# Problems to work on
- A) In the news excerpt about Ferguson, what did Dinkins call the gunman?
- B) Transcribe everything in the news excerpt about Ferguson from "Ferguson's neighbors in" down to "and seemed unemployed.".

─── Document extract ───

Ferguson wrote: "New York City was spared because of my respect for Mayor David Dinkins. . . . Nassau County is the venue."

Dinkins yesterday called the gunman "a deranged person."

According to officials at Adelphi in Garden City, Ferguson briefly was a student there, enrolling in fall 1990 after transferring from Nassau Community College. But after two semesters of studying business administration, he was suspended for disciplinary reasons in June 1990, they said.

Ferguson's neighbors in Flatbush described him as a quiet, almost reclusive, man who lived alone, spent a lot of time working on his motorcycle and seemed unemployed.

Ferguson's handwritten notes suggested a troubled side, a world of deep paranoia and rage. In four pages of large-lettered scrawl, police said, he detailed people and institutions that he felt had wronged him.

─── Extracted data ───

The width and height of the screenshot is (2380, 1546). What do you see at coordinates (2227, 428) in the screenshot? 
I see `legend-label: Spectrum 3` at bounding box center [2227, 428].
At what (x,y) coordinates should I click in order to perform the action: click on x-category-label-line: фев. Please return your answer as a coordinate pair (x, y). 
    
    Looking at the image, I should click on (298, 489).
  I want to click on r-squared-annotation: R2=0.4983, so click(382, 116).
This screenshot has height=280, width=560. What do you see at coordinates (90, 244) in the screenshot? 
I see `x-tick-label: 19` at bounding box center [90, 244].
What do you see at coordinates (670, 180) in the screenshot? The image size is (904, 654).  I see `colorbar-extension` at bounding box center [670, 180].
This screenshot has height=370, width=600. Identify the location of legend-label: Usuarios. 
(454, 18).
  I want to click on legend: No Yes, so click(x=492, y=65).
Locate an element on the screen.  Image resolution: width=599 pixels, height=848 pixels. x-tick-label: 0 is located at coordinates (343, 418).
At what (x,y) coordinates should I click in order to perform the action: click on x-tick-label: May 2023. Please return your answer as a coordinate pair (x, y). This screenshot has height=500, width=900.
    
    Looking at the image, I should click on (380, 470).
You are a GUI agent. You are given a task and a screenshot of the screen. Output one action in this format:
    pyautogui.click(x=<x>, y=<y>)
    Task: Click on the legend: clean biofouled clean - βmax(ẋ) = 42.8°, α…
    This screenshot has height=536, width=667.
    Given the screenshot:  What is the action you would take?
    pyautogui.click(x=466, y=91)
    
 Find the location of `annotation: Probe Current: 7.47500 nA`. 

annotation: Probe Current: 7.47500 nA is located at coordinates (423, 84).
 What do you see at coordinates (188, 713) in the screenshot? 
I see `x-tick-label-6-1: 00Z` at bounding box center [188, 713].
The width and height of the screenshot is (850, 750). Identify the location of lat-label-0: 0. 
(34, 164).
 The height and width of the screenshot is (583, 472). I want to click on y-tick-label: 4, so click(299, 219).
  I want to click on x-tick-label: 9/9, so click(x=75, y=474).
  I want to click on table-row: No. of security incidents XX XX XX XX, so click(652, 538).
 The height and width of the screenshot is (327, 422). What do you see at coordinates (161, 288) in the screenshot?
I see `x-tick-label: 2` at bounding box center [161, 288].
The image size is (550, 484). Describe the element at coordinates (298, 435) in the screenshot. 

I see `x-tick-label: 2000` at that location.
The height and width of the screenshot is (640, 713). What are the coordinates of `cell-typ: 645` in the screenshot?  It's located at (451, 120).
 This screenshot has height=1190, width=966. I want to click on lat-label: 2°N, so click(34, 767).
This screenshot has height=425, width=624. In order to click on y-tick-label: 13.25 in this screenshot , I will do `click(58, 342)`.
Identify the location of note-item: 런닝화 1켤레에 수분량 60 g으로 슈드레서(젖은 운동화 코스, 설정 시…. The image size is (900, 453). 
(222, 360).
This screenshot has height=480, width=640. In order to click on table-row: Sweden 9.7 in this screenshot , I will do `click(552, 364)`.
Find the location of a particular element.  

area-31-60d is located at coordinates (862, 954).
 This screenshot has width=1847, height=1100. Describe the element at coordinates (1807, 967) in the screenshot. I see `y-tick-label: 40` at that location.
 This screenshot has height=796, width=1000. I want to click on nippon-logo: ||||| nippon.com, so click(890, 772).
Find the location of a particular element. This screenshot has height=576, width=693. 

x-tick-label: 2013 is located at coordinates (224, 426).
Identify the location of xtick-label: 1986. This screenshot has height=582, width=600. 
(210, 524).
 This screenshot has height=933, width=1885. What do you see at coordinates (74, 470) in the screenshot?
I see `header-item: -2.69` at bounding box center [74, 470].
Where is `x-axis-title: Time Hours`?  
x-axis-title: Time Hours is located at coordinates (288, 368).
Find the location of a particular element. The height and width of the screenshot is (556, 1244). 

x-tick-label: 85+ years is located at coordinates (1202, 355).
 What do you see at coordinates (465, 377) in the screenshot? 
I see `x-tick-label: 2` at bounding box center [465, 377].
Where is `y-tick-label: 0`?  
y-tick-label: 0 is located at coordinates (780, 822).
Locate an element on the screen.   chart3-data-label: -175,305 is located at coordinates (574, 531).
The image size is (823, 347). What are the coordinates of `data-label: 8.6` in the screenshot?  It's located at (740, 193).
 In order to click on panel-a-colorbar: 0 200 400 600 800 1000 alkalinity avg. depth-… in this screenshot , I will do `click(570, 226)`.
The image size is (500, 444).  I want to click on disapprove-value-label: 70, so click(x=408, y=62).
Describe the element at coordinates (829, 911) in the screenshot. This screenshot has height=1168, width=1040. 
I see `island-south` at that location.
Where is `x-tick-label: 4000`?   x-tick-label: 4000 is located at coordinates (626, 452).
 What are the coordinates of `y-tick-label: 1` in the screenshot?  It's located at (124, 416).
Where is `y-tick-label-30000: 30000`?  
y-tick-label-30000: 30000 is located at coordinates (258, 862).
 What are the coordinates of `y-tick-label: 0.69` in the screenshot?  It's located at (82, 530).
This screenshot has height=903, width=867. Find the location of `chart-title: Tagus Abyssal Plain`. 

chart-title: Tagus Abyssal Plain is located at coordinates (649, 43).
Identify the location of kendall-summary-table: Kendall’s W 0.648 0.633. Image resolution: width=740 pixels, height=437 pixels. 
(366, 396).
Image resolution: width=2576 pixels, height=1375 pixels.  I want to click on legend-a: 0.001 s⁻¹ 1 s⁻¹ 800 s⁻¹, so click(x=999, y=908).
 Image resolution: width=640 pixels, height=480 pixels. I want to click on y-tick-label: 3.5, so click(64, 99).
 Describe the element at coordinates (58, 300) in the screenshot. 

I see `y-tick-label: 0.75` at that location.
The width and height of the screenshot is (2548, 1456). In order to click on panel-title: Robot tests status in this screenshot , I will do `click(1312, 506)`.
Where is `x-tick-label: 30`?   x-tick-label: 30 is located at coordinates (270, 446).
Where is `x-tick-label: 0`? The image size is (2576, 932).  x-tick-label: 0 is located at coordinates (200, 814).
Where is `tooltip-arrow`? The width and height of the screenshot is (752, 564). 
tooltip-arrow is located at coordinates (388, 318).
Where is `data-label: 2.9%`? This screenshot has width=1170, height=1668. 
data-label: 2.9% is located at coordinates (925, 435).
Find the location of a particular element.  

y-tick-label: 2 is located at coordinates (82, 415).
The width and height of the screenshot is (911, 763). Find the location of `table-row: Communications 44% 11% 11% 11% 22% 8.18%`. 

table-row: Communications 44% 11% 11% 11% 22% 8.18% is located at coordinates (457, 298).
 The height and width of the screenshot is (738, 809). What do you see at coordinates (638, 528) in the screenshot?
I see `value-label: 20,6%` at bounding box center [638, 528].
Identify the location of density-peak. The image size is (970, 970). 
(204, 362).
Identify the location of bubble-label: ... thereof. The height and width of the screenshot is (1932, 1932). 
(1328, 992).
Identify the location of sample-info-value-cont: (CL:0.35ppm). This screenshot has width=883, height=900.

───

# Answers in order
- A) Dinkins called the gunman "a deranged person."

- B)
Ferguson's neighbors in Flatbush described him as a quiet, almost reclusive, man who lived alone, spent a lot of time working on his motorcycle and seemed unemployed.